Reproduce the items word for word, beginning at the line that contains "Image resolution: width=836" and continuing through the line that contains "click(265, 94)", with both of those lines included.

----- Records for this task -----

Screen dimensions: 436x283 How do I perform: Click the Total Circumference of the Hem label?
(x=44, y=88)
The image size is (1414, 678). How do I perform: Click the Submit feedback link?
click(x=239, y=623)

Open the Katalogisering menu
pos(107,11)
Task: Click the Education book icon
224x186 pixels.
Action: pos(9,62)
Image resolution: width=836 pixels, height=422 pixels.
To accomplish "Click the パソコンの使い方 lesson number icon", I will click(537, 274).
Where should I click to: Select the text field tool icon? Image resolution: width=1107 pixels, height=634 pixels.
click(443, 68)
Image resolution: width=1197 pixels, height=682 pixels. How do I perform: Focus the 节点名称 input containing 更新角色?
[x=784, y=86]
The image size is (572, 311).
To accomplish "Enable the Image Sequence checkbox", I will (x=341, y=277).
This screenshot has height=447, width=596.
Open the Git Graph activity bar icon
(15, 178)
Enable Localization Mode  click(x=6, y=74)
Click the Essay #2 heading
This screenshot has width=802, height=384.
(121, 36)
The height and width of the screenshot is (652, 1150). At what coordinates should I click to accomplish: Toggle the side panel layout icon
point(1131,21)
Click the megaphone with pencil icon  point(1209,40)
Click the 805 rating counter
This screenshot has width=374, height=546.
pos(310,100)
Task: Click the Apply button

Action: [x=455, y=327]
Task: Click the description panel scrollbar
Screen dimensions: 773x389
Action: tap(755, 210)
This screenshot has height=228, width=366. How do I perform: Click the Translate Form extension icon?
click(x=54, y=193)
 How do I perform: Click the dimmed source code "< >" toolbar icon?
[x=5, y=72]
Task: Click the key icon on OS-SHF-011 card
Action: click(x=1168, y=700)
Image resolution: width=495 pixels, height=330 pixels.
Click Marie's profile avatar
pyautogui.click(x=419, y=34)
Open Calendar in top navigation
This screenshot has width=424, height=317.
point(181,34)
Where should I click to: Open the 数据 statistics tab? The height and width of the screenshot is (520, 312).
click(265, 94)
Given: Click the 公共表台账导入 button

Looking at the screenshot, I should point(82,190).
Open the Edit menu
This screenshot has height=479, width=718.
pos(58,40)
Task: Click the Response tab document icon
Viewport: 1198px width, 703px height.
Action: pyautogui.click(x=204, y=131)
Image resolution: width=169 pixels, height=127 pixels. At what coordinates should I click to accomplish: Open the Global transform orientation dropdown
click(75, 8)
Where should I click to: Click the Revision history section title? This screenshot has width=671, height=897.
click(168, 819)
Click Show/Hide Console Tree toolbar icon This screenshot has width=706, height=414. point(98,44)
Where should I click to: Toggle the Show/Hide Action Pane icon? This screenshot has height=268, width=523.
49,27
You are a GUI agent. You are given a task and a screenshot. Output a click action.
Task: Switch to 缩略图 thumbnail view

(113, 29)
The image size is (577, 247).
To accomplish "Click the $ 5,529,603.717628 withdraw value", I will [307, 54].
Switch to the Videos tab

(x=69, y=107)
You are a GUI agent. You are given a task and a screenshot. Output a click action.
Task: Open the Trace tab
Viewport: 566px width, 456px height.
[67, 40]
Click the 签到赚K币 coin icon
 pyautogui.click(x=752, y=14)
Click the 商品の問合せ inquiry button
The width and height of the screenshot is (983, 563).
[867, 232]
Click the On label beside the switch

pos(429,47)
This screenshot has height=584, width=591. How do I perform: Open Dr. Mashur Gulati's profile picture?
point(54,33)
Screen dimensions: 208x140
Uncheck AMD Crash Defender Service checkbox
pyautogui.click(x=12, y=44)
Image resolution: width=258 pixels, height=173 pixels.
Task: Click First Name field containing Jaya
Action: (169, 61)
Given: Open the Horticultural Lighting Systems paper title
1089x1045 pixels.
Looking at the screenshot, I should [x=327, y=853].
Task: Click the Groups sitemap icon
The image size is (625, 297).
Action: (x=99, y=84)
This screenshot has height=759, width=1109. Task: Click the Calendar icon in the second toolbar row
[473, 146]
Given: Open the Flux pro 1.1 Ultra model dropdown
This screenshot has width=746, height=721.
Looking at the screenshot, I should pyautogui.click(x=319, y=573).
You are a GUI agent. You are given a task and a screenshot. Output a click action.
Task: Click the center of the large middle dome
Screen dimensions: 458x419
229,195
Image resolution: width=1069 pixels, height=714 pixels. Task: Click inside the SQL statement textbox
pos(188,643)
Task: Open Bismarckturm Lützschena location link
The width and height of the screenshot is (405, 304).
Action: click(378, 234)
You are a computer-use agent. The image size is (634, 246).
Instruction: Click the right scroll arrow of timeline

-----

**Solution to this exercise**
Image resolution: width=836 pixels, height=422 pixels.
To accomplish "Click the パソコンの使い方 lesson number icon", I will click(537, 274).
Where should I click to: Select the text field tool icon? Image resolution: width=1107 pixels, height=634 pixels.
click(443, 68)
Image resolution: width=1197 pixels, height=682 pixels. How do I perform: Focus the 节点名称 input containing 更新角色?
[x=784, y=86]
The image size is (572, 311).
To accomplish "Enable the Image Sequence checkbox", I will (x=341, y=277).
This screenshot has height=447, width=596.
Open the Git Graph activity bar icon
(15, 178)
Enable Localization Mode  click(x=6, y=74)
Click the Essay #2 heading
This screenshot has width=802, height=384.
(121, 36)
The height and width of the screenshot is (652, 1150). At what coordinates should I click to accomplish: Toggle the side panel layout icon
point(1131,21)
Click the megaphone with pencil icon  point(1209,40)
Click the 805 rating counter
This screenshot has width=374, height=546.
pos(310,100)
Task: Click the Apply button

Action: [x=455, y=327]
Task: Click the description panel scrollbar
Screen dimensions: 773x389
Action: tap(755, 210)
This screenshot has height=228, width=366. How do I perform: Click the Translate Form extension icon?
click(x=54, y=193)
 How do I perform: Click the dimmed source code "< >" toolbar icon?
[x=5, y=72]
Task: Click the key icon on OS-SHF-011 card
Action: click(x=1168, y=700)
Image resolution: width=495 pixels, height=330 pixels.
Click Marie's profile avatar
pyautogui.click(x=419, y=34)
Open Calendar in top navigation
This screenshot has width=424, height=317.
point(181,34)
Where should I click to: Open the 数据 statistics tab? The height and width of the screenshot is (520, 312).
click(265, 94)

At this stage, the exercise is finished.